ABSOLUTE unmitigated, undiluted bullcrap: the desperate, indeed seriously panicked claim that South Australia going ‘all North Korea black’ last week had nothing to do with its embrace of useless wind ‘power’ (sic).

Now for the facts. Yes, the proximate cause of SA’s power failure was transmission towers being blown down in last week’s storm.

We’ll put aside the rather important question of whether they were blown down because they weren’t built robustly enough, because the scattered nature of wind turbines requires so many of them that it would cost too much to ‘gold plate them.’

That said, despite the additional lies told by the global warming fanatics, the winds in SA last Wednesday were neither unprecedented nor particularly violent. They didn’t top 100kmh; they didn’t even reach the speeds of the lowest level of cyclone.

The key question, the question that utterly damns the SA reliance on wind turbines, is what happened next — when SA ‘lost’ its wind generation.

As AEMO — the Australian Energy Market Operator, — explained in a press statement last Thursday, the damaged transmission lines supported supply and generation north of Adelaide.

But “the reason why a cascading failure of the remainder of the South Australia network occurred is still to be identified and is subject to further investigation.”

Without stating so, AEMO then gave precisely the answer.

About 1900 megawatts (MW) was being consumed in South Australia at the time of the power failure, AEMO said; the SA generation — mostly, my words, wind from the north — was “being supported” by a total of 610MW from Victoria.

What AEMO didn’t say, but is blindingly obvious, when wind ‘generation’ dropped from around 900MW to zero literally in an instant, SA just as instantly ‘asked’ Victoria for that 900MW.

So suddenly the long extension cord from the coal-fired stations in the Latrobe Valley was being asked to increase its supply from around 500MW to around 1500MW.

In effect, the ‘wind-powered state’ wanted to ‘borrow’ almost the entire output of one of Victoria’s coal-fired stations. And it wanted to borrow it immediately, at 4.18pm last Wednesday. The cord just ‘shorted out.’ …

There are two damning, utterly undeniable points that prove it was ‘all about wind.’

If you are going to rely on the unreliable power ‘sources’ of wind or solar, when the wind don’t blow and/ or the sun don’t shine, you have to have back-up from a reliable power source, either gas or coal.

Further, you have to keep that back-up turning over, because when the wind don’t blow or the sun don’t shine, it can go from 1000MW to zip pretty quickly — even without dodgy towers falling over.

Which of course makes the whole exercise a farce.
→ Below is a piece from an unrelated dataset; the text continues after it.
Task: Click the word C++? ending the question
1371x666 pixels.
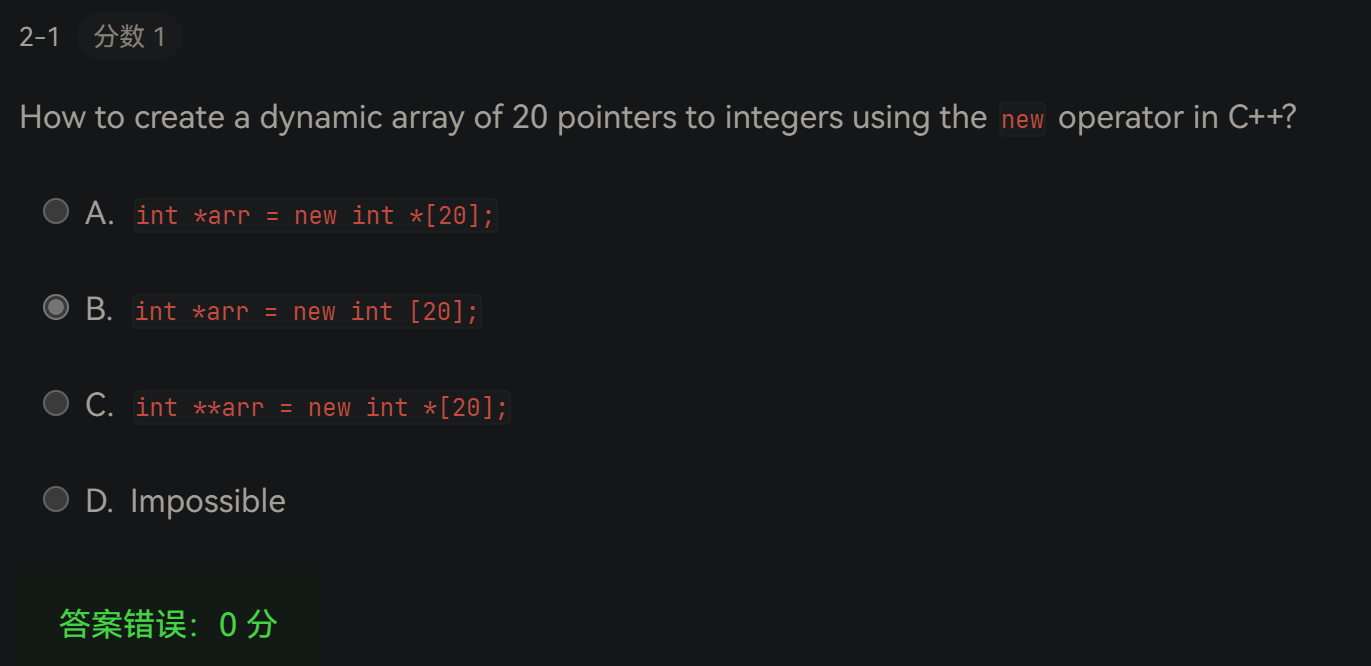Action: 1262,117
Why have wind at all to replace coal or gas if you still have to keep the coal/gas?

Unless, and this is the critical second point, you try to do it on the cheap — both the real cheap and the ‘environmental’ cheap: by using that long extension cord to ‘someone else’s dirty power.’ Except Wednesday showed us exactly what can happen when you do that.

Nick Cater:

It is barely two months since Weatherill demanded $100 million from Canberra to keep Arrium Steel working. Yet it was the blackout, a consequence of Labor’s renewables policy, that ­finally shut the Whyalla plant down. Enforced idleness is costing Arrium about $4m a day.
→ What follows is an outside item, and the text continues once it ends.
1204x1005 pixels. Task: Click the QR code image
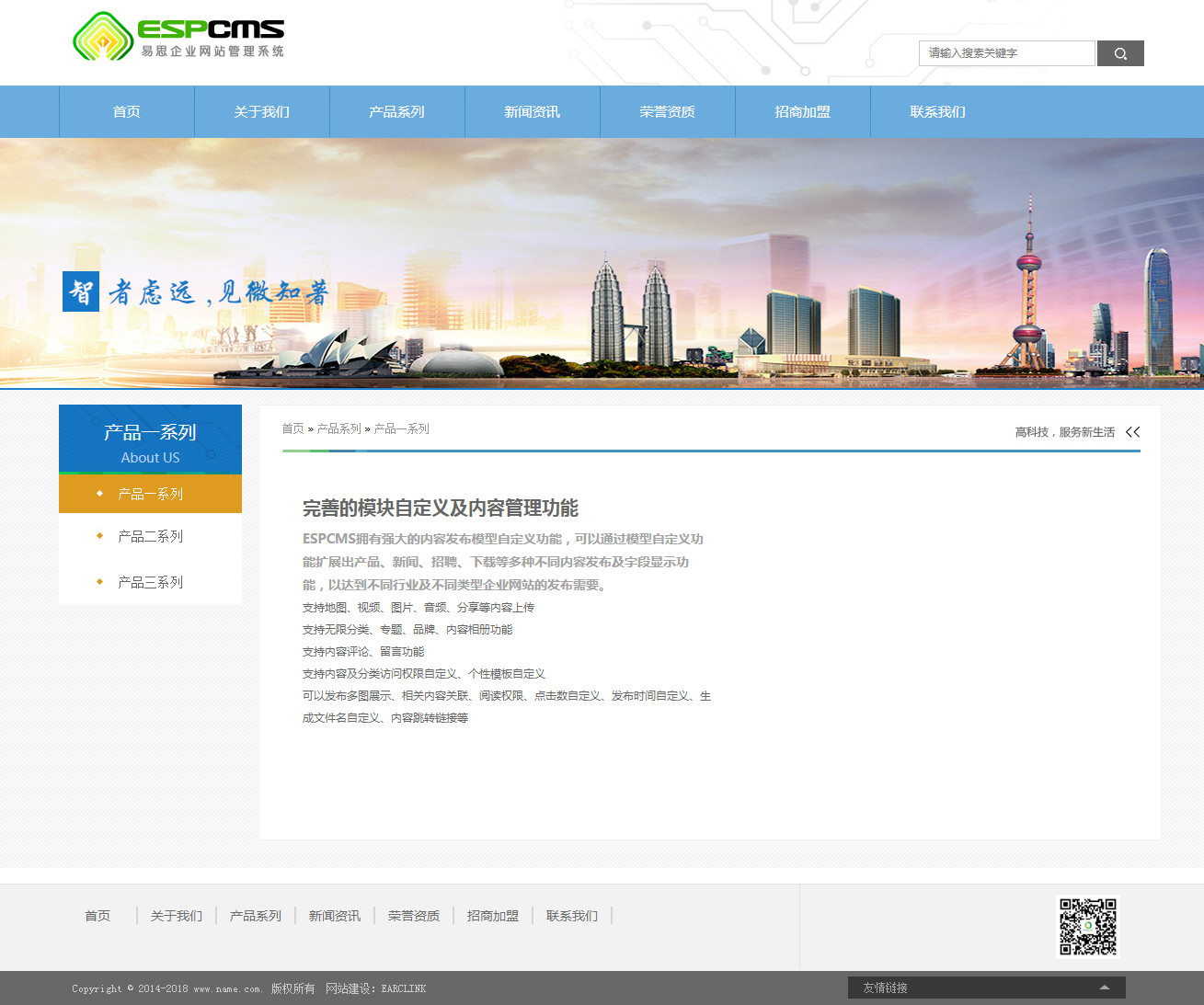[x=1087, y=927]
Green politics really is shutting down Whyalla, after all.

South Australia is also running to other states to supply it with the kind of power it deems too dirty to produce itself – yet needs to keep on the lights:

The state’s capacity to produce its own baseload power from fossil fuels has rapidly diminished. The state’s four largest power stations — two at Port Augusta, Pelican Point and Torrens Island A — will have closed or will be in mothballs by this time next year, made unviable by unpredictable deluges of cheap wind power.

The combined lost capacity of 1250MW represents a third of the state’s generating potential. What has filled the gap? You’ve guessed it: imported power from Victoria, generated mostly by the same brown coal deemed unacceptable in oh-so-clean South Australia.
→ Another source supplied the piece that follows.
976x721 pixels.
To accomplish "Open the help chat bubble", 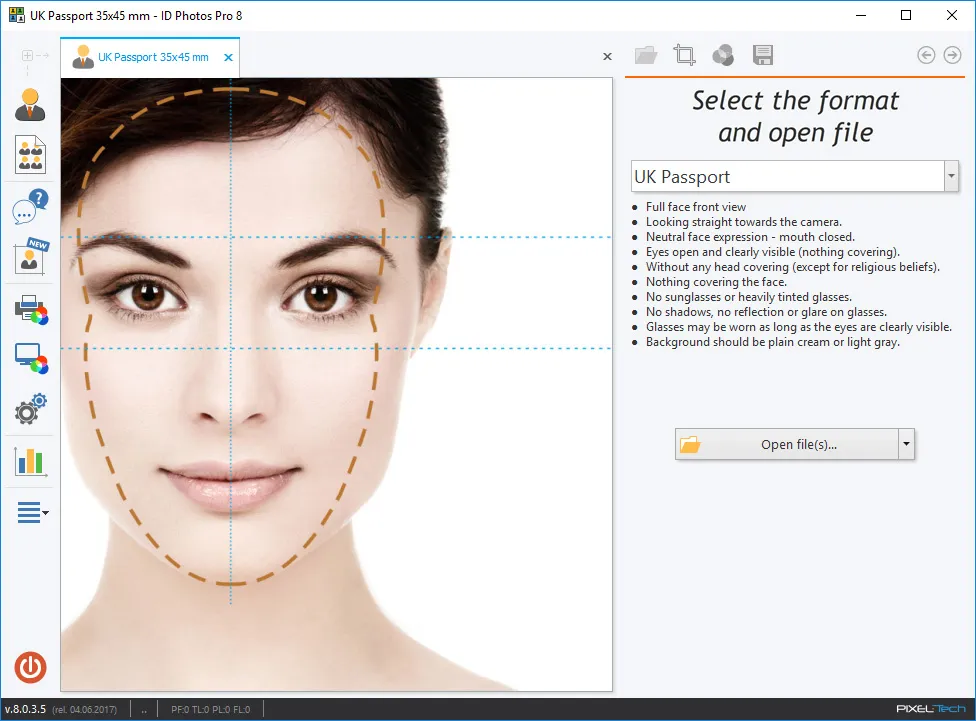I will [29, 209].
Upgrading the national grid to give South Australians the comfort of a reliable energy supply will be expensive. The costs inevitably will push up power prices, passed on as another hidden cost of Labor’s carbon fetish.

via Renewable Power Australia – Green Power Works When There’s A Daddy To Pay | PA Pundits – International

And that’s the thing if the sun don’t shine, or the wind don’t blow (or blows too hard) your solar and wind power don’t work. And no, nobody has an efficient means to store power. A lot of taxpayer’s money has been squandered on it though, with very limited results. And what South Australia has done is exactly what California is doing, for the same political reason. Eventually, it will have similar results.

And it diffuses the grid, which has other problems, such as security. I have wondered for years when I would write this story, because, to me, it’s the obvious way to disrupt life in the west, disrupt the power grid. From Weaponsman.

In 2014, we asked, “What can a mere rifle do?” in reference to a standoff attack on a Pacific Gas and Electric power substation in Metcalf, California.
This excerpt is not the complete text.